Saved entries:
━━━

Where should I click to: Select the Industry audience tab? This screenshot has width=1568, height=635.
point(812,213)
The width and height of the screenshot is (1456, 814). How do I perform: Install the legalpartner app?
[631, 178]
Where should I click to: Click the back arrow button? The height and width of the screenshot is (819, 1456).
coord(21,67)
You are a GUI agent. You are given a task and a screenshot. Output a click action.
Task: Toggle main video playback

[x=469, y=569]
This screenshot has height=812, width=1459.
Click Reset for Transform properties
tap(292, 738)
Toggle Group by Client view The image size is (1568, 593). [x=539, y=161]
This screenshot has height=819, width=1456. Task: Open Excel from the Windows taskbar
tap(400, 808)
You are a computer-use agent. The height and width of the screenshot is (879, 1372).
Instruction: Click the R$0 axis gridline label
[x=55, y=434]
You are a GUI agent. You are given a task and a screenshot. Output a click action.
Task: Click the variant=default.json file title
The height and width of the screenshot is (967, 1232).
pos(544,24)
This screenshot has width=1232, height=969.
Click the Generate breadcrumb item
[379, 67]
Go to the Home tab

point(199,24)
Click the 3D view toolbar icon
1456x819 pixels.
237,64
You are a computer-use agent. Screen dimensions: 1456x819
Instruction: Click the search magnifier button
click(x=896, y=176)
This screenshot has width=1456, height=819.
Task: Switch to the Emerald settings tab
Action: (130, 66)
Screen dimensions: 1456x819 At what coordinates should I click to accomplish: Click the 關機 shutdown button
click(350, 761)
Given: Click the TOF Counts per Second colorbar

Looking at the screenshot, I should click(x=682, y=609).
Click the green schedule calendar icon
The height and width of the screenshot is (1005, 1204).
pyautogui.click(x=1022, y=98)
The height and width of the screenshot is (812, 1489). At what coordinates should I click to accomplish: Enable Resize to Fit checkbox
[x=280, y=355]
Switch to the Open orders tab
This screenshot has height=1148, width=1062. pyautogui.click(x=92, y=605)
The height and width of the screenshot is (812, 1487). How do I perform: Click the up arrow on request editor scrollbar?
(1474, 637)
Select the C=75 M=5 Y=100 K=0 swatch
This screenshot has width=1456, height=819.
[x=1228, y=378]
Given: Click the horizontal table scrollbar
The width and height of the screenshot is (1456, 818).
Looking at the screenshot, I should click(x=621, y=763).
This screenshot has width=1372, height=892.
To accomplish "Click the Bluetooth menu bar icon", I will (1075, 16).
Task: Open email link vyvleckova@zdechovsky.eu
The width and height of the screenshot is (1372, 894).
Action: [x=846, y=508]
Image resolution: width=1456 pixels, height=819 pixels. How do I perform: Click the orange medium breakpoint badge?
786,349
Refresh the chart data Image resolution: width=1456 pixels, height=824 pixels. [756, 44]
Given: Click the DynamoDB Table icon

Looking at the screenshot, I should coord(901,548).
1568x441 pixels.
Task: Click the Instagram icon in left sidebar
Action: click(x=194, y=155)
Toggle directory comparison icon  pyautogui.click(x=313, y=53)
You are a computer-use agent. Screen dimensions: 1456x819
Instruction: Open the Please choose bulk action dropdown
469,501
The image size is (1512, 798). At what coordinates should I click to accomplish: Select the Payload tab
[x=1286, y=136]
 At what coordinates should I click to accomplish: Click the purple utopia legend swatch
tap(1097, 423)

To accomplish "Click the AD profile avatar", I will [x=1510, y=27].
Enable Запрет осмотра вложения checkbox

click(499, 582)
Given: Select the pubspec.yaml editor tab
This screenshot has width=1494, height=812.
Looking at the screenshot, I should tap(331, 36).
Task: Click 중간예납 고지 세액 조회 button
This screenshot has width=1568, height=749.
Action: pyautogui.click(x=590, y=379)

━━━

**Instructions for the task**
Give the records again, exactly as they appear.

**Response to this task**
Where should I click to: Select the Industry audience tab? This screenshot has width=1568, height=635.
point(812,213)
The width and height of the screenshot is (1456, 814). How do I perform: Install the legalpartner app?
[631, 178]
Where should I click to: Click the back arrow button? The height and width of the screenshot is (819, 1456).
coord(21,67)
You are a GUI agent. You are given a task and a screenshot. Output a click action.
Task: Toggle main video playback

[x=469, y=569]
This screenshot has height=812, width=1459.
Click Reset for Transform properties
tap(292, 738)
Toggle Group by Client view The image size is (1568, 593). [x=539, y=161]
This screenshot has height=819, width=1456. Task: Open Excel from the Windows taskbar
tap(400, 808)
You are a computer-use agent. The height and width of the screenshot is (879, 1372).
Instruction: Click the R$0 axis gridline label
[x=55, y=434]
You are a GUI agent. You are given a task and a screenshot. Output a click action.
Task: Click the variant=default.json file title
The height and width of the screenshot is (967, 1232).
pos(544,24)
This screenshot has width=1232, height=969.
Click the Generate breadcrumb item
[379, 67]
Go to the Home tab

point(199,24)
Click the 3D view toolbar icon
1456x819 pixels.
237,64
You are a computer-use agent. Screen dimensions: 1456x819
Instruction: Click the search magnifier button
click(x=896, y=176)
This screenshot has width=1456, height=819.
Task: Switch to the Emerald settings tab
Action: (130, 66)
Screen dimensions: 1456x819 At what coordinates should I click to accomplish: Click the 關機 shutdown button
click(350, 761)
Given: Click the TOF Counts per Second colorbar

Looking at the screenshot, I should click(x=682, y=609).
Click the green schedule calendar icon
The height and width of the screenshot is (1005, 1204).
pyautogui.click(x=1022, y=98)
The height and width of the screenshot is (812, 1489). At what coordinates should I click to accomplish: Enable Resize to Fit checkbox
[x=280, y=355]
Switch to the Open orders tab
This screenshot has height=1148, width=1062. pyautogui.click(x=92, y=605)
The height and width of the screenshot is (812, 1487). How do I perform: Click the up arrow on request editor scrollbar?
(1474, 637)
Select the C=75 M=5 Y=100 K=0 swatch
This screenshot has width=1456, height=819.
[x=1228, y=378]
Given: Click the horizontal table scrollbar
The width and height of the screenshot is (1456, 818).
Looking at the screenshot, I should click(x=621, y=763).
This screenshot has width=1372, height=892.
To accomplish "Click the Bluetooth menu bar icon", I will (1075, 16).
Task: Open email link vyvleckova@zdechovsky.eu
The width and height of the screenshot is (1372, 894).
Action: [x=846, y=508]
Image resolution: width=1456 pixels, height=819 pixels. How do I perform: Click the orange medium breakpoint badge?
786,349
Refresh the chart data Image resolution: width=1456 pixels, height=824 pixels. [756, 44]
Given: Click the DynamoDB Table icon

Looking at the screenshot, I should coord(901,548).
1568x441 pixels.
Task: Click the Instagram icon in left sidebar
Action: click(x=194, y=155)
Toggle directory comparison icon  pyautogui.click(x=313, y=53)
You are a computer-use agent. Screen dimensions: 1456x819
Instruction: Open the Please choose bulk action dropdown
469,501
The image size is (1512, 798). At what coordinates should I click to accomplish: Select the Payload tab
[x=1286, y=136]
 At what coordinates should I click to accomplish: Click the purple utopia legend swatch
tap(1097, 423)

To accomplish "Click the AD profile avatar", I will [x=1510, y=27].
Enable Запрет осмотра вложения checkbox

click(499, 582)
Given: Select the pubspec.yaml editor tab
This screenshot has width=1494, height=812.
Looking at the screenshot, I should tap(331, 36).
Task: Click 중간예납 고지 세액 조회 button
This screenshot has width=1568, height=749.
Action: pyautogui.click(x=590, y=379)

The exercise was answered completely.